── 読解用抜粋
反応遅くて申し訳ありませぬが、
私たちが(ご本人をお呼びして)日本文学協会ラウンドテーブルで扱った『吸血鬼』が、ツイッター文学賞を受賞したとのこと。
佐藤亜紀さん、おめでとうございます。
そういえばラウンドテーブルのときに、訳語の問題で「なぜ吸血鬼」という語になったのか、「鬼」っていうのは何なのか、という話題になったのですが、
「心の鬼」の話すればよかったかなあ、とふと思いました。
紫式部に
絵に、物の怪のつきたる女のみにくきかたかきける後に、鬼になりたるもとの妻を、のしばりたるかたかきて、男は経読みて物の怪せめたるところを見て
44 亡き人にかごとをかけてわづらふもおのが心の鬼にやはあらむ(『紫式部集』)
って歌があるんですよね。
ものすごく近代的な解釈で、ちょっと面白くない、って思ってたんですが。
────
── 提供資料
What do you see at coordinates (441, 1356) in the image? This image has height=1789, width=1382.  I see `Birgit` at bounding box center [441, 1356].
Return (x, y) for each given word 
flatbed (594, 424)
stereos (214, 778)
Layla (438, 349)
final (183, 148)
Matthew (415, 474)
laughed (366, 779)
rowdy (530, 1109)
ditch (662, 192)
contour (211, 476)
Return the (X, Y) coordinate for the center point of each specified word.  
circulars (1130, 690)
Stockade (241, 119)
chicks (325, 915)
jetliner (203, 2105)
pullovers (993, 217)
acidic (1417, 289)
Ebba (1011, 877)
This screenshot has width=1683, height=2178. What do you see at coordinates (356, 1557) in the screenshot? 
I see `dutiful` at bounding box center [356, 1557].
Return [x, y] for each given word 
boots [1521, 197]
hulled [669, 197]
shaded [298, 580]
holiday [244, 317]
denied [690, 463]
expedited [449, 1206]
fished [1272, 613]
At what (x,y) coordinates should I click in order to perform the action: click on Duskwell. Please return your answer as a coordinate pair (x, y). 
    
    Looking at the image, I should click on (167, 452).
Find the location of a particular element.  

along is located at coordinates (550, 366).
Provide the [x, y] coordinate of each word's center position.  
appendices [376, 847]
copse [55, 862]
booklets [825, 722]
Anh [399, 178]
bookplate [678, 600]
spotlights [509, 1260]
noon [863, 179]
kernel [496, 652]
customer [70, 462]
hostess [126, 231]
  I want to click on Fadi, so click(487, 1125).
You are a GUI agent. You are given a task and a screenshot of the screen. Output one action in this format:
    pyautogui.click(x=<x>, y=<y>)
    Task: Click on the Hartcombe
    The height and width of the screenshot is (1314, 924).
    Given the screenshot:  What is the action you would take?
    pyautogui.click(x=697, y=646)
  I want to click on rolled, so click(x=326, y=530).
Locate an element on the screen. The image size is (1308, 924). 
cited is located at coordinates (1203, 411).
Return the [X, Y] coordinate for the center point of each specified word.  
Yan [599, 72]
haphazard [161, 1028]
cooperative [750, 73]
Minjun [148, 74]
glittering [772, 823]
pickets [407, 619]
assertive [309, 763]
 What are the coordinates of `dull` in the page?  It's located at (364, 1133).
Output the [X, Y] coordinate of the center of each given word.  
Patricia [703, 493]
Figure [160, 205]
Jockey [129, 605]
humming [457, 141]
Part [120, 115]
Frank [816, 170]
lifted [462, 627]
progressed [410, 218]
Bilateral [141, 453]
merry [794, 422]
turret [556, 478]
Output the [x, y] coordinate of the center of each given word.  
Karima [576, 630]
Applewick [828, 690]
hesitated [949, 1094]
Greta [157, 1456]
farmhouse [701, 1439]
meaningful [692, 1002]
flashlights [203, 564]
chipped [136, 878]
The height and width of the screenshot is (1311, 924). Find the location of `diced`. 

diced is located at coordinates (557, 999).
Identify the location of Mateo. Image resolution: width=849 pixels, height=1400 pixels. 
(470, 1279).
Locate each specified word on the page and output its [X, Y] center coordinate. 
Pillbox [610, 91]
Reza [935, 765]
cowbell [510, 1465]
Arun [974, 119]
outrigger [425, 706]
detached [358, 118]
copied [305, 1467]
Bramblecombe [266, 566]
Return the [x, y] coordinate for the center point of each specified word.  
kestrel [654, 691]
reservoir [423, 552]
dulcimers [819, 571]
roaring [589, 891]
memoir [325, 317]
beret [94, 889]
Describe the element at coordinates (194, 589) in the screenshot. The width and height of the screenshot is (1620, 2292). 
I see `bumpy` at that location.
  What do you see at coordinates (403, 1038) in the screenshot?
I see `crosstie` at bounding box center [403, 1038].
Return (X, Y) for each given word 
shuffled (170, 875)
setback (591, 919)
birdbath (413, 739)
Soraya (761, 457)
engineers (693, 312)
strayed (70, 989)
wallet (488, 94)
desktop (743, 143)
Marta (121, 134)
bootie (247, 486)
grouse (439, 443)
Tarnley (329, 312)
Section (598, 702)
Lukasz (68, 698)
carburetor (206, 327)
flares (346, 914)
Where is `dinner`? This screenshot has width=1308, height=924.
────
課題の目的 → 上の抜粋を、「佐藤亜紀さん、おめでとうございます。」という語句のある箇所から「44 亡き人にかごとをかけてわづらふもおのが心の鬼にやはあらむ(『紫式部集』)」まで、一字も変えずに書き写してください。

想定出力 →
佐藤亜紀さん、おめでとうございます。
そういえばラウンドテーブルのときに、訳語の問題で「なぜ吸血鬼」という語になったのか、「鬼」っていうのは何なのか、という話題になったのですが、
「心の鬼」の話すればよかったかなあ、とふと思いました。
紫式部に
絵に、物の怪のつきたる女のみにくきかたかきける後に、鬼になりたるもとの妻を、のしばりたるかたかきて、男は経読みて物の怪せめたるところを見て
44 亡き人にかごとをかけてわづらふもおのが心の鬼にやはあらむ(『紫式部集』)